La mayoría de los habitantes extraen informalmente agua de los pozos del acuífero menos profundo (que usualmente está contaminada). Esta mayoría está conformada por las personas que construyen la ciudad con su trabajo y viven en los barrios con los ingresos más bajos. Los sucesivos gobernantes han tratado de prohibir y castigar este consumo, pues afirman que está relacionado con el hundimiento de Jakarta. Pero distintos estudios demuestran que, de muchas formas, son otros los pozos que hacen más daño: los usados por exclusivos edificios altísimos, empresas, industrias y centros comerciales que extraen agua limpia del acuífero más profundo. El bombeo de aguas subterráneas contribuye al hundimiento de la tierra, la intrusión de agua salada, la salinización de las aguas subterráneas poco profundas y las inundaciones en las áreas costeras en donde se asientan los barrios más pobres. Estos últimos son los que dependen del acuífero poco profundo, contaminado con metales pesados, nitratos y E. coli.
Muchos de los habitantes más ricos podrían tener acceso al agua del acueducto, pero prefieren optar por pozos privados. Esta decisión no solo hunde la ciudad, sino que sabotea la posibilidad de un subsidio cruzado (cobrar tarifas por encima del costo a estos usuarios para extender el servicio a las zonas de menores ingresos). En la medida en que se hunde Jakarta, urbanizaciones suntuosas, comercios y demás pueden reubicarse en zonas más altas, mientras los que tienen menores márgenes de maniobra les ponen el pecho a las inundaciones.
Podría pensarse que en el Caribe colombiano asistimos a una situación muy similar en lo que concierne a la energía eléctrica. A lo largo de las últimas décadas las empresas y los alcaldes han hecho cientos de operativos en barrios populares y se ha denunciado hasta el cansancio la llamada cultura del no pago entre las comunidades de menores ingresos. Se ha explicado cómo esta es la causa del fracaso de cualquier empresa distribuidora de energía en la región. Pero como en Jakarta, en ciudades como Barranquilla o Cartagena, estamos ante un fenómeno más complejo.

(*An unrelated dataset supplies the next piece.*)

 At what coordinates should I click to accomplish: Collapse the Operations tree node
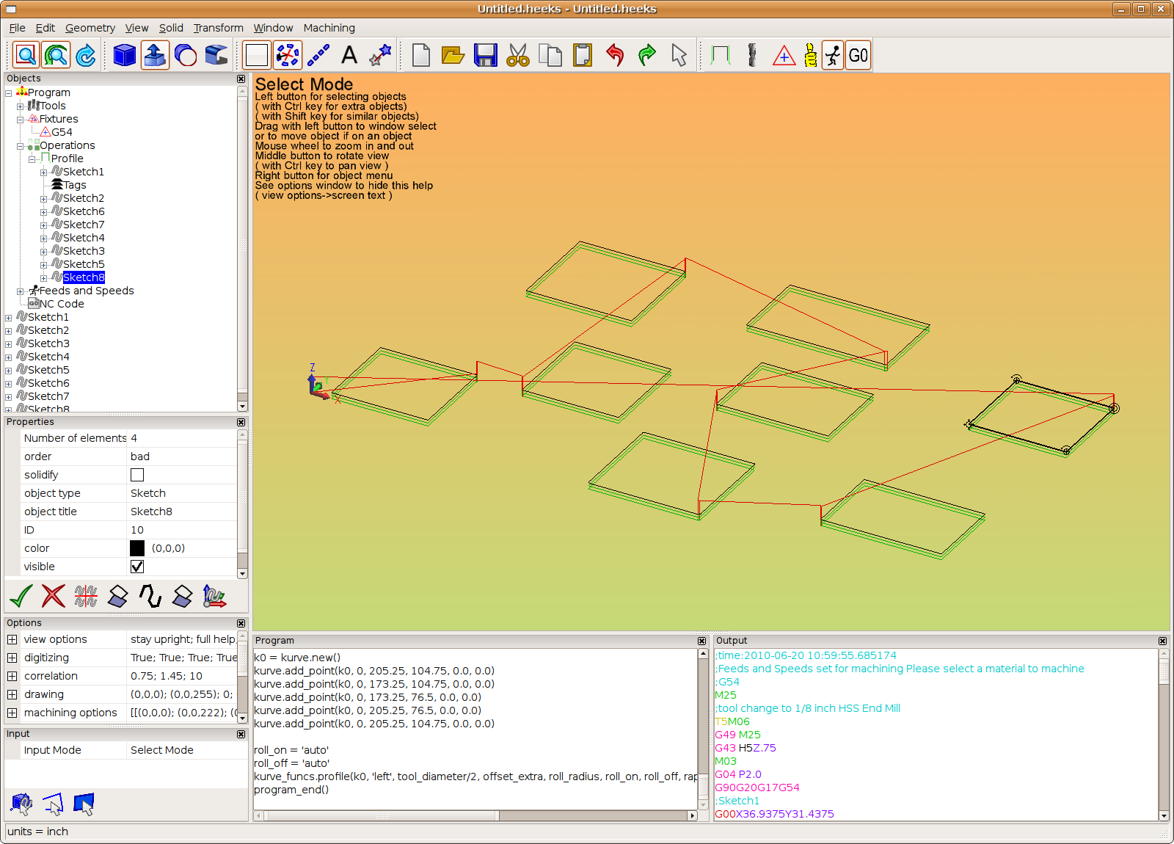click(19, 145)
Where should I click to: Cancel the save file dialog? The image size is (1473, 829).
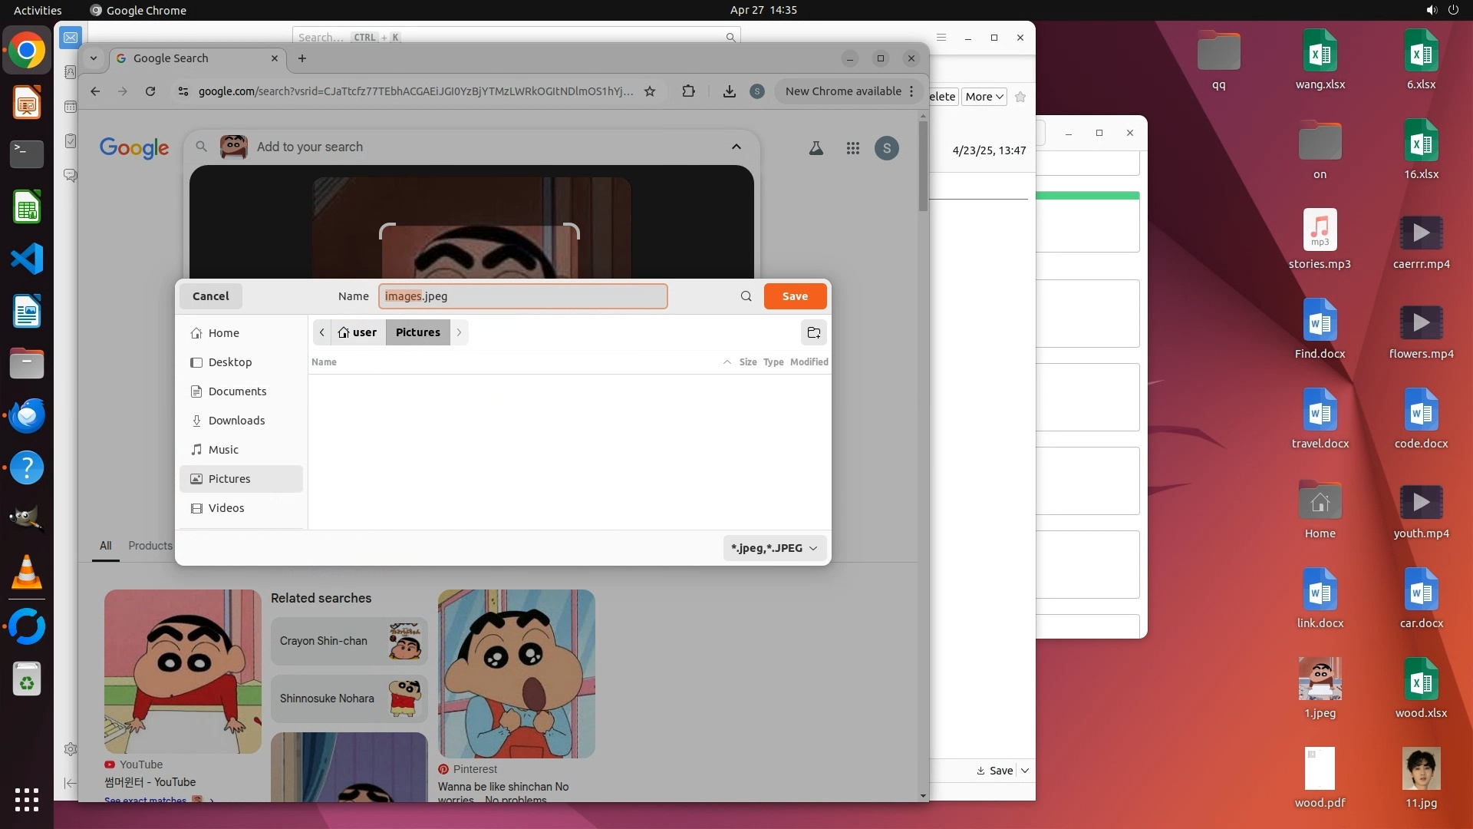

No son las conexiones masivas de los barrios populares las que hunden las empresas. Esta semana, por ejemplo, el Centro Empresarial MIC, en Barranquilla, fue descubierto robando energía eléctrica a tutiplén. Este centro, que reúne varias compañías e industrias con “capital autorizado de mil millones de pesos”, llevaba quizá décadas usando energía gratuitamente. “Se detectó una red eléctrica alterna para tomar la energía en forma directa”, explicó la empresa de energía en un comunicado.
Como las empresas, urbanizaciones de caché construidas en los alrededores de Puerto Colombia, Cartagena y Santa Marta también han sido sorprendidas usufructuando conexiones escondidas. Muchas no roban, pero dependen de generadores eléctricos privados, que queman combustibles fósiles, contribuyen al cambio climático y alimentan eventos climáticos severos, como inundaciones, que afectan a los sectores más pobres. Esta decisión, de no depender de la energía distribuida por las empresas, no solo contamina las ciudades, sino que sabotea la posibilidad de un subsidio cruzado con el que se podría garantizar el servicio a las personas que no tienen cómo pagarlo.